BEGIN RECORDS TO USE

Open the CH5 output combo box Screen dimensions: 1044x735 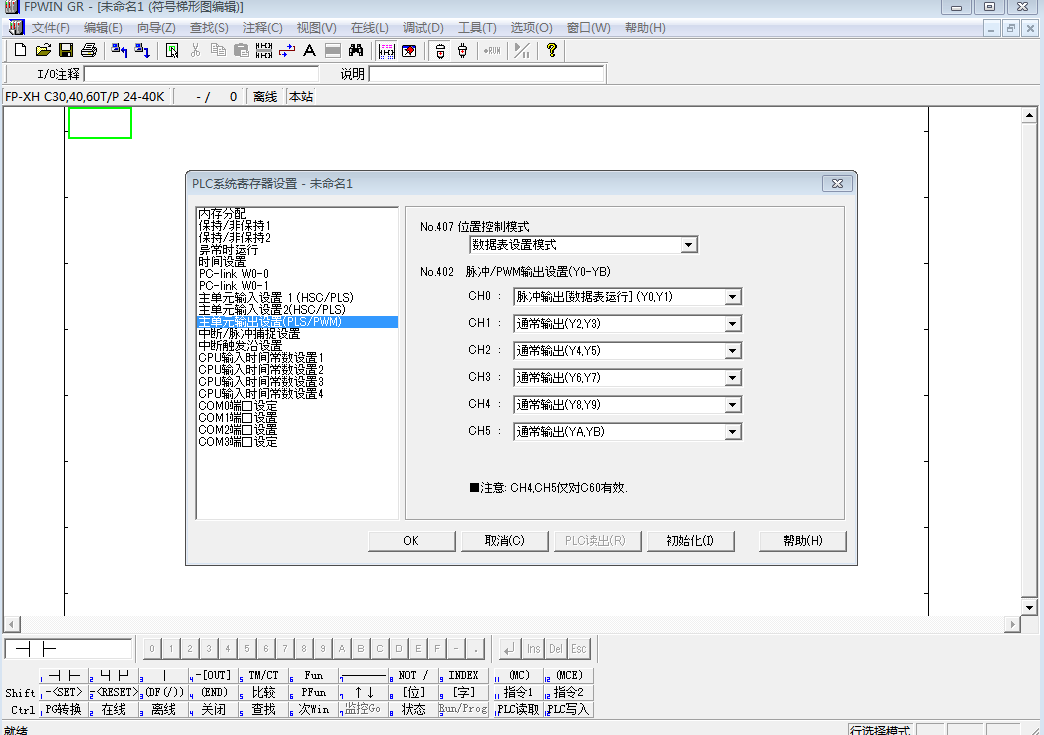pos(732,432)
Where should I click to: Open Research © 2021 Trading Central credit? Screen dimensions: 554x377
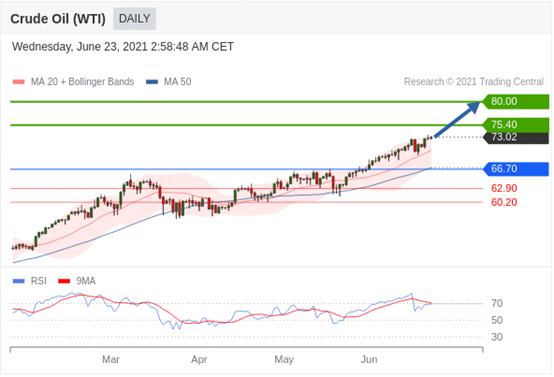click(x=473, y=82)
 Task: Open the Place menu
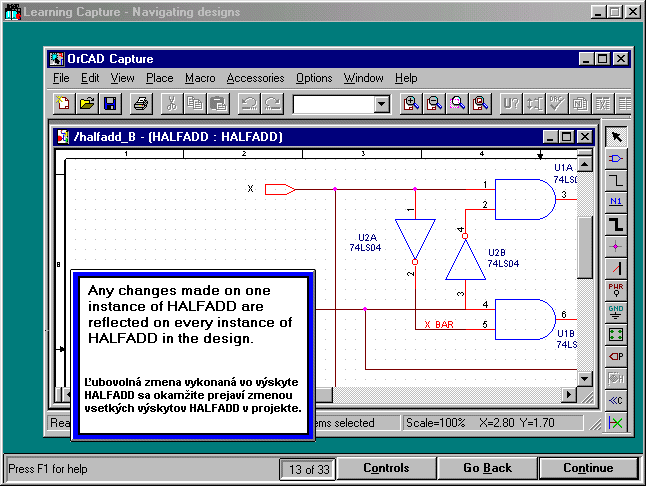159,78
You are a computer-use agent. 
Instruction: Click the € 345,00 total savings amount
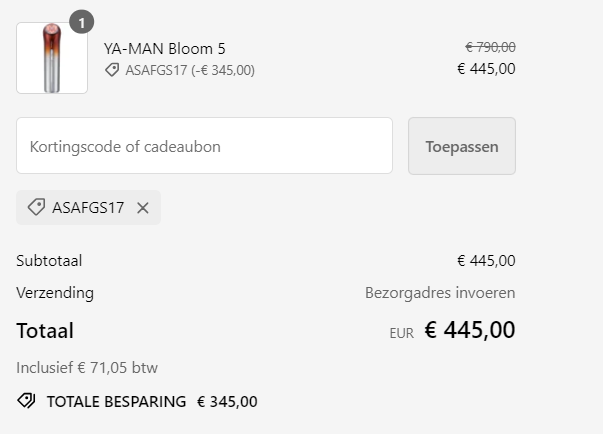click(x=227, y=402)
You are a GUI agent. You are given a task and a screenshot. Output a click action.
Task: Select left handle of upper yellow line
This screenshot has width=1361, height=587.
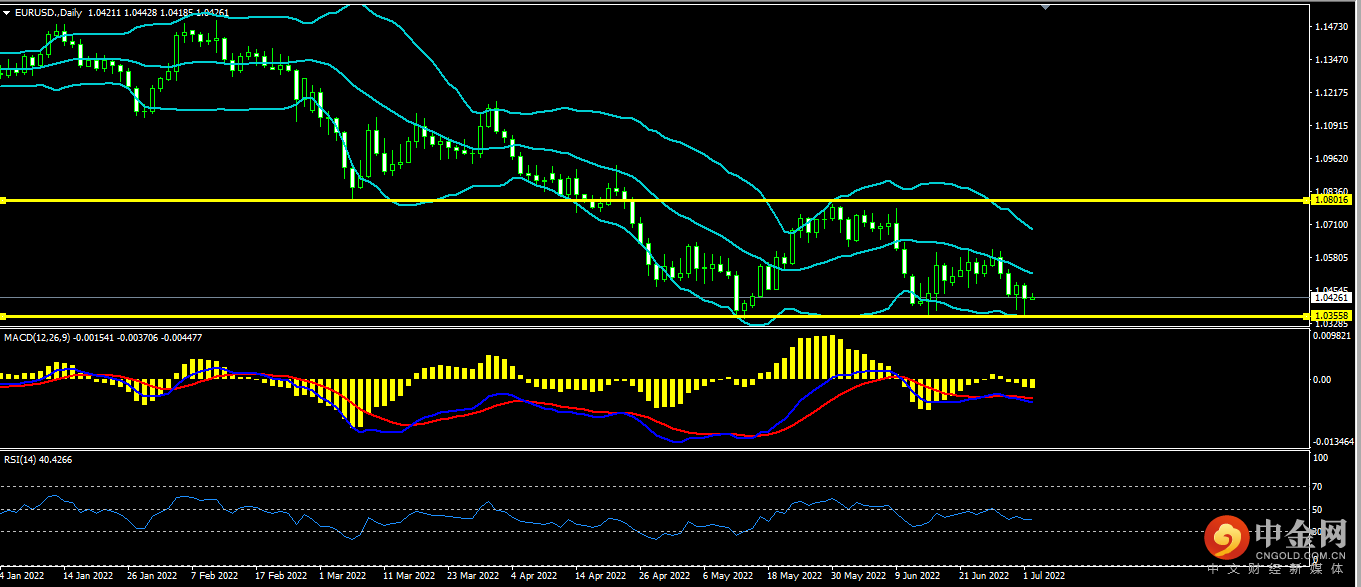pyautogui.click(x=3, y=201)
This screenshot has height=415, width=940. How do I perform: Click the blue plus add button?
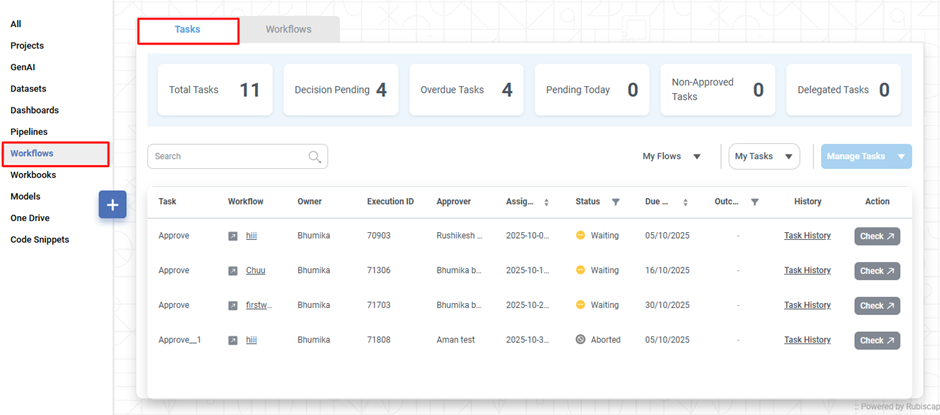pos(112,205)
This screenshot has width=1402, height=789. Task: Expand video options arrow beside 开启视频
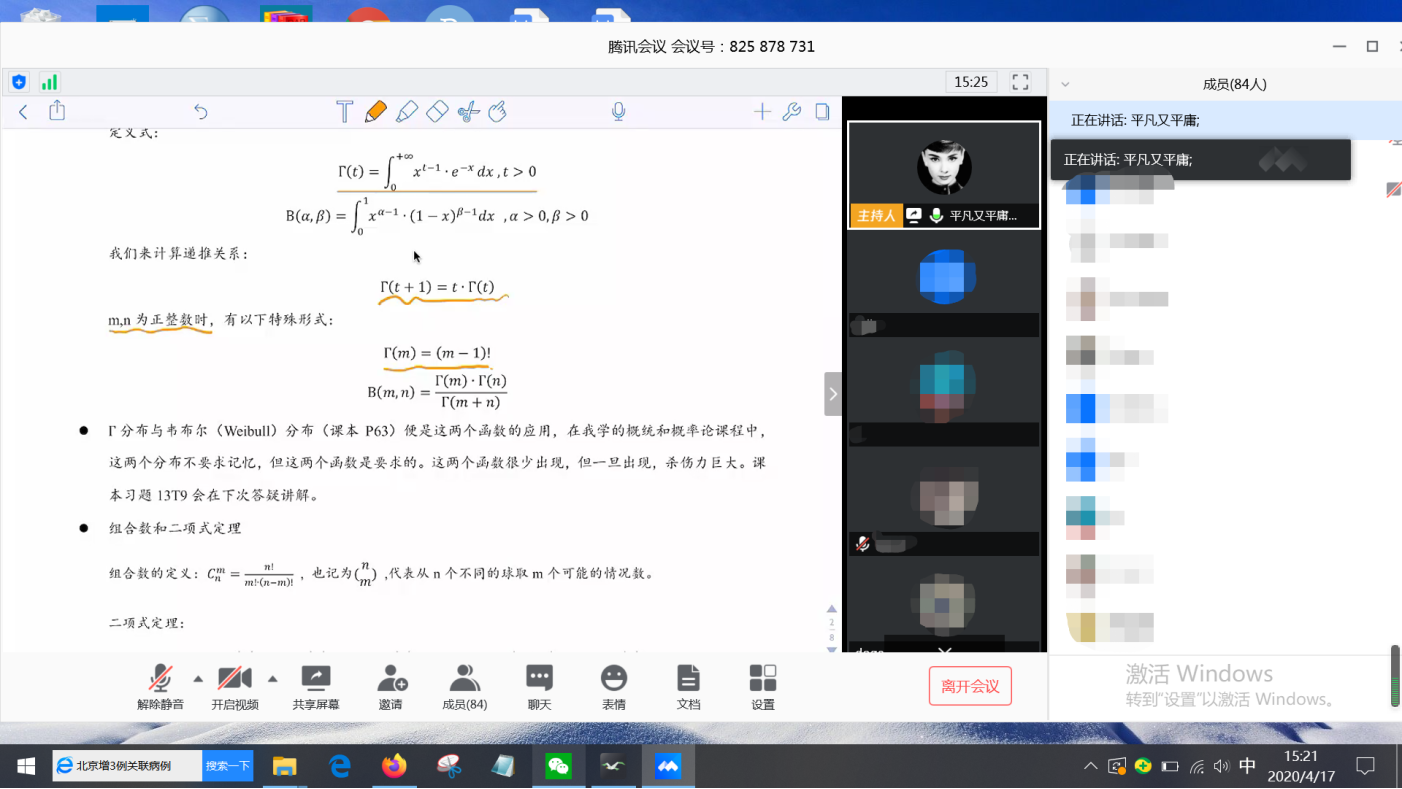coord(272,679)
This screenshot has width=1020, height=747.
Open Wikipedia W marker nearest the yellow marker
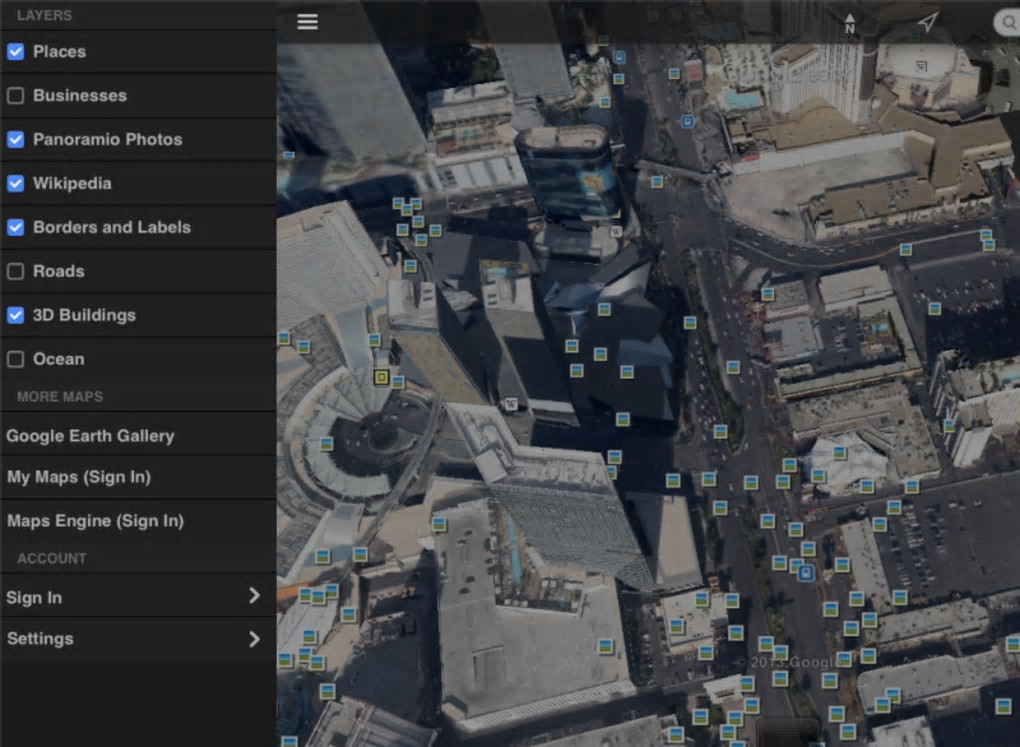point(511,404)
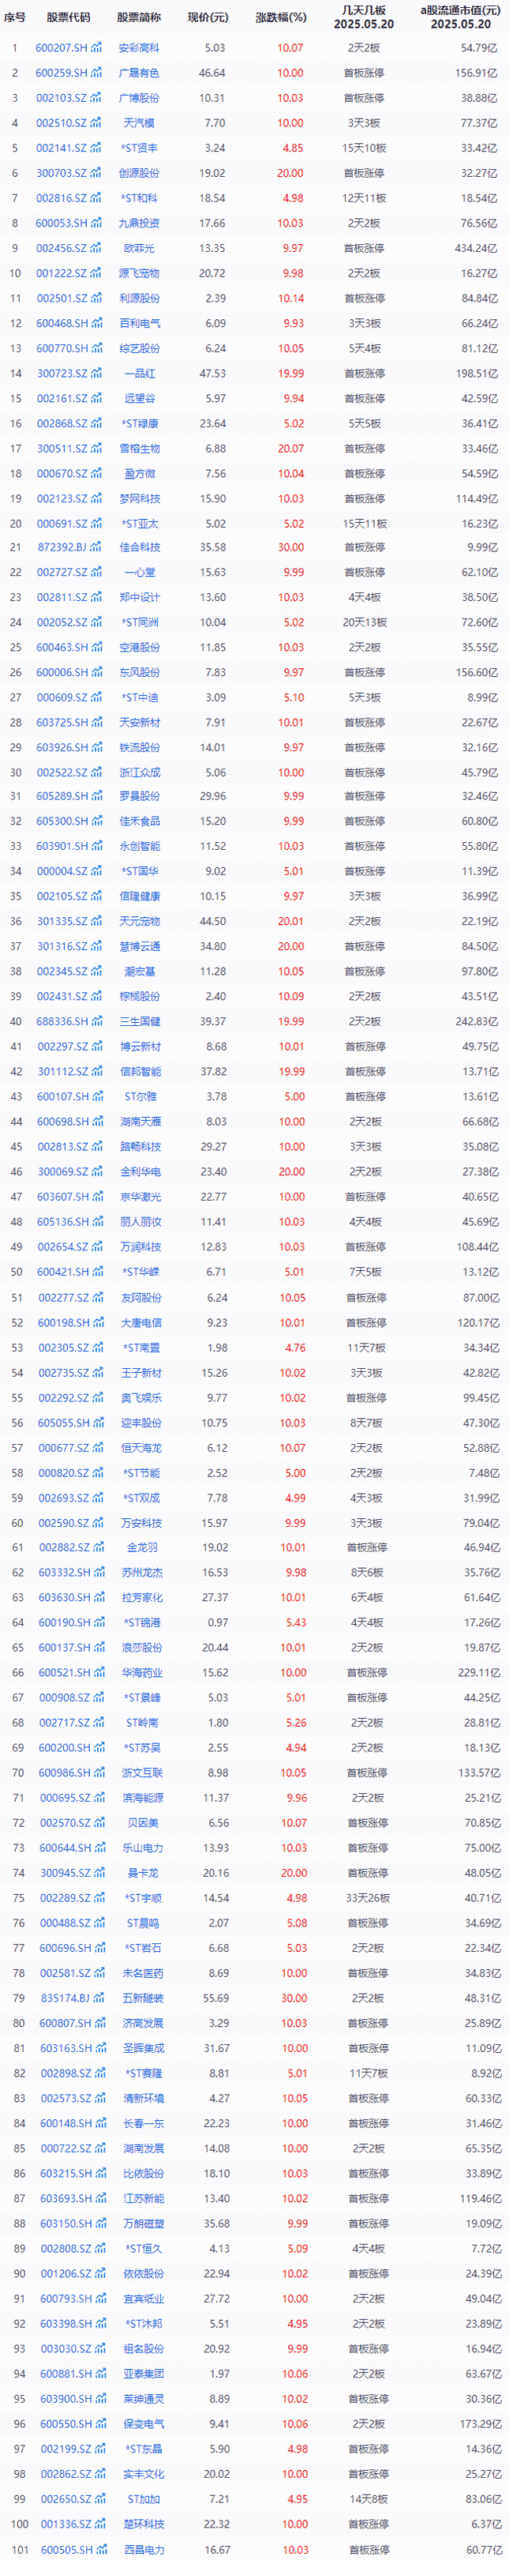509x2560 pixels.
Task: Click chart icon for 600198.SH row
Action: (x=97, y=1322)
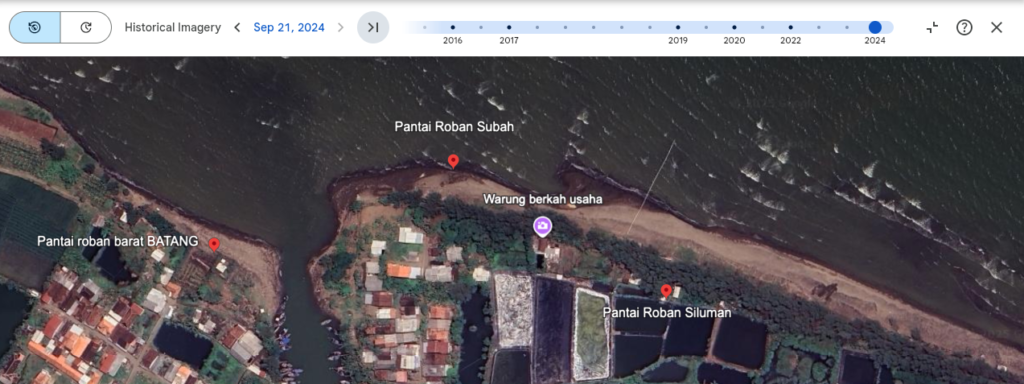The image size is (1024, 384).
Task: Switch to the timelapse mode toggle
Action: tap(86, 27)
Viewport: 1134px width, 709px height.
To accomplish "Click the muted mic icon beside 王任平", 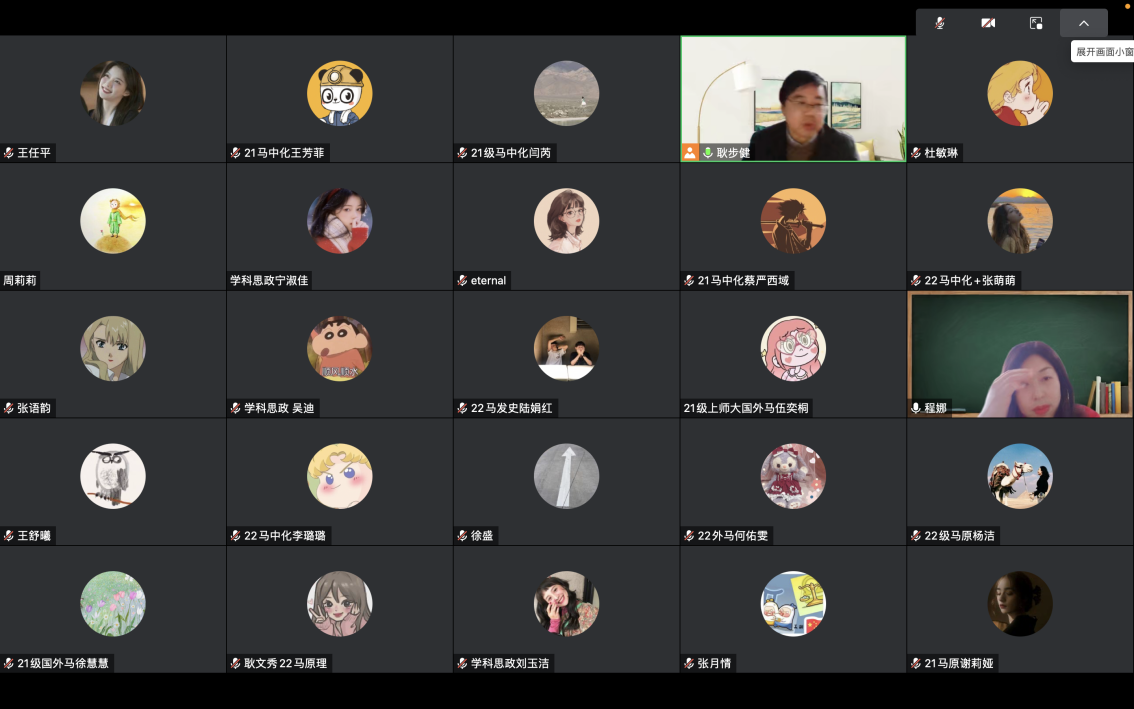I will (x=9, y=153).
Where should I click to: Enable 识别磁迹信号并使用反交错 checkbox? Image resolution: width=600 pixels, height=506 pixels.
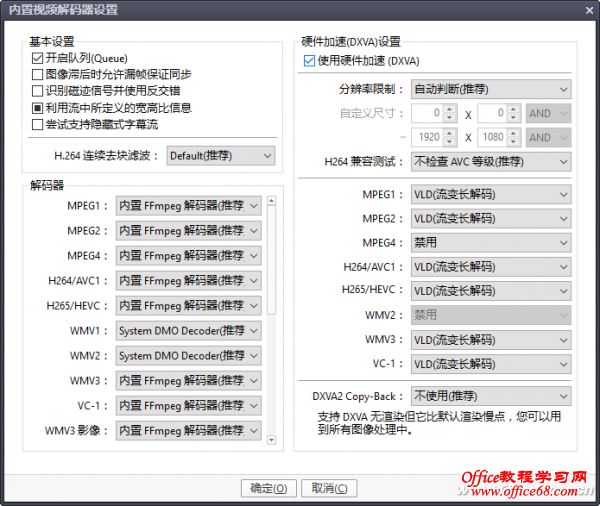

END RECORDS TO USE

PROBLEM DETAILS
Among the lines above, find those that contain the word "agent" and copy them.

ANSWER BELOW
You are a computer-use agent. 
You are a GUI agent. You are given a task and a screenshot. Output a click action.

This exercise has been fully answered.